- TASK PROMPT
Please look for the string "computer" below and report every line in which it occurs.

- INFORMATION PROVIDED
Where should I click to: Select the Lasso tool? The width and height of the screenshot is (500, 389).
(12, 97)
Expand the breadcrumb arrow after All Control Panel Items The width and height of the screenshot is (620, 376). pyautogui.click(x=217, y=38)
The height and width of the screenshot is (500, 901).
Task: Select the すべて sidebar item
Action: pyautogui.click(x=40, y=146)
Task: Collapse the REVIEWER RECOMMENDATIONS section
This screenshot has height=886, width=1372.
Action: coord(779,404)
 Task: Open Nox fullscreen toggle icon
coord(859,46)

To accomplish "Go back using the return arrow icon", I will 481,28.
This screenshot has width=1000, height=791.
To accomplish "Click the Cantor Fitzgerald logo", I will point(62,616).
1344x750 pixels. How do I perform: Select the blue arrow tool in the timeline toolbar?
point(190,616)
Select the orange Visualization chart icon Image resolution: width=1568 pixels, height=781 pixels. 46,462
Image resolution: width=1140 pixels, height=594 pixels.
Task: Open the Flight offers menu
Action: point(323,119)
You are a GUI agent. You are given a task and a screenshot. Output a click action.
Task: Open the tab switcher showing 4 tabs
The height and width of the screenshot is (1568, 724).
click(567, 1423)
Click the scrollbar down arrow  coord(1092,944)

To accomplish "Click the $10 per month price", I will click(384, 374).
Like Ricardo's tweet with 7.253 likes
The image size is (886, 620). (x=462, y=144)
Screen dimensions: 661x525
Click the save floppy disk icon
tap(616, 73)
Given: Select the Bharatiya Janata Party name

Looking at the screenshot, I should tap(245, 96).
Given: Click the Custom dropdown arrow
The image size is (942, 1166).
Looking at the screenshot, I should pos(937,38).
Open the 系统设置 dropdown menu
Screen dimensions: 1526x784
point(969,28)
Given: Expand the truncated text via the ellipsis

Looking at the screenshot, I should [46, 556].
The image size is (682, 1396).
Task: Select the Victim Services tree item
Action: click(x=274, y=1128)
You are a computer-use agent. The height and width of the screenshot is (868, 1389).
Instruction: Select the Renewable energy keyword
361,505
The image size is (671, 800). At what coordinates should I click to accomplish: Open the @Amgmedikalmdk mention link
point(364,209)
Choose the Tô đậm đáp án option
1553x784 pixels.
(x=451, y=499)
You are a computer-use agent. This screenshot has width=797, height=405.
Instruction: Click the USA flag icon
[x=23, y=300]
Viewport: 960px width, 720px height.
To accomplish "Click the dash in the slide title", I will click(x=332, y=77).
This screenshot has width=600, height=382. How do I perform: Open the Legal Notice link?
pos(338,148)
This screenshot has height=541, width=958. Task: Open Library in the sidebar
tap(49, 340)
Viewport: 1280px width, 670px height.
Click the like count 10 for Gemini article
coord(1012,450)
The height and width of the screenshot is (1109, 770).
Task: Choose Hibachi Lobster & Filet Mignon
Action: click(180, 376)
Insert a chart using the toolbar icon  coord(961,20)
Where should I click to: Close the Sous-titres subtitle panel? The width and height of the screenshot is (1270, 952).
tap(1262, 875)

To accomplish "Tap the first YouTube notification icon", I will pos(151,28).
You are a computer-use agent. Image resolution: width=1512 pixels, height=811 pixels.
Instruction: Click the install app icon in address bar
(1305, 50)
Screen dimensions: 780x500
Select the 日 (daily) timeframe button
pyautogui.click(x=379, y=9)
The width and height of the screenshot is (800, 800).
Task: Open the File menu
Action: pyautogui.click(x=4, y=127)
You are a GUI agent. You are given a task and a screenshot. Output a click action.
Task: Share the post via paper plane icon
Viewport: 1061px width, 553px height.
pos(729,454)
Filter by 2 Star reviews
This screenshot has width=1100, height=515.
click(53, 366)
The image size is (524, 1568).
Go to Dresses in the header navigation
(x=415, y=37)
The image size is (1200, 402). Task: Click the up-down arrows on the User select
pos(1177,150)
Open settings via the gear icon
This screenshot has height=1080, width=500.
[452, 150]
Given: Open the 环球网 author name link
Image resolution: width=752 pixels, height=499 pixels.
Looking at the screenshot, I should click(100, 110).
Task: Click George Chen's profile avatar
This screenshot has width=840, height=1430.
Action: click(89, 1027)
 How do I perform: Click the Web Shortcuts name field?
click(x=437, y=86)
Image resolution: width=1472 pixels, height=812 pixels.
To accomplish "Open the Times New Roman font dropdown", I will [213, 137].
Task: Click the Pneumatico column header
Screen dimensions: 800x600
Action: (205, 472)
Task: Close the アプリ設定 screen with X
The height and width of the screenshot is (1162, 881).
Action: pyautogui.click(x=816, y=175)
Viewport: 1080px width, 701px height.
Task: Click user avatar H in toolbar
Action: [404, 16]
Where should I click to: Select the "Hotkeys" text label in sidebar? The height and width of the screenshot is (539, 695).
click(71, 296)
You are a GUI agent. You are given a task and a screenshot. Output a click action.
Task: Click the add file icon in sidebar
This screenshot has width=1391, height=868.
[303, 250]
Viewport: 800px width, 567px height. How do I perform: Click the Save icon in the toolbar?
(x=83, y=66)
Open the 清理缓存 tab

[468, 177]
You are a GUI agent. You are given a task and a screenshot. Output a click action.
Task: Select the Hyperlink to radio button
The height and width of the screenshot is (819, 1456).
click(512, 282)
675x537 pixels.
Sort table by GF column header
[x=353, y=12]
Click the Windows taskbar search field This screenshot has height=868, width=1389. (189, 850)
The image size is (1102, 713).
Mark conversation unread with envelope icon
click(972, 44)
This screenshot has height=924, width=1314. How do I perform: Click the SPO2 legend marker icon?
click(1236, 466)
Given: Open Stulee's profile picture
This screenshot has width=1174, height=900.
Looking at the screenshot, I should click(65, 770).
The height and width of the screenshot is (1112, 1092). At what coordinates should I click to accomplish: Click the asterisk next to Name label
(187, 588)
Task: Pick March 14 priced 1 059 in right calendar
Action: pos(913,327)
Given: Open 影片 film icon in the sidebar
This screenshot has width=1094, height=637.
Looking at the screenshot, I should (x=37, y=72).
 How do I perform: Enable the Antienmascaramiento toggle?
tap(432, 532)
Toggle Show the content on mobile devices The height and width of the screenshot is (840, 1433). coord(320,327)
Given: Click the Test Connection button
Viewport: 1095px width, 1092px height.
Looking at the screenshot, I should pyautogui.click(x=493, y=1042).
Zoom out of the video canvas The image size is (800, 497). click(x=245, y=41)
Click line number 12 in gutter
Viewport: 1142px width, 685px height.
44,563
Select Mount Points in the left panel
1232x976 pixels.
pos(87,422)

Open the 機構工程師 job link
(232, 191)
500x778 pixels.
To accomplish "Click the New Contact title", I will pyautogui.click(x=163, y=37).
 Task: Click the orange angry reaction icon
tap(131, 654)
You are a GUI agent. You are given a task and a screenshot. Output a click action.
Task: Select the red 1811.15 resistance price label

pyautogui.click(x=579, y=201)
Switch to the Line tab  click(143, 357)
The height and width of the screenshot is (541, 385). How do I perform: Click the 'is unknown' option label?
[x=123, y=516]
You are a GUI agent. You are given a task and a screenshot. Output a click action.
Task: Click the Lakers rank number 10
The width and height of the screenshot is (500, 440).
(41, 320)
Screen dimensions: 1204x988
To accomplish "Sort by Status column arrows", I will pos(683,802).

- SOLVED PROBLEM
You are a computer-use agent. The height and width of the screenshot is (868, 1389).
You are a computer-use agent. This screenshot has width=797, height=405.
You are a computer-use agent. Image resolution: width=1512 pixels, height=811 pixels.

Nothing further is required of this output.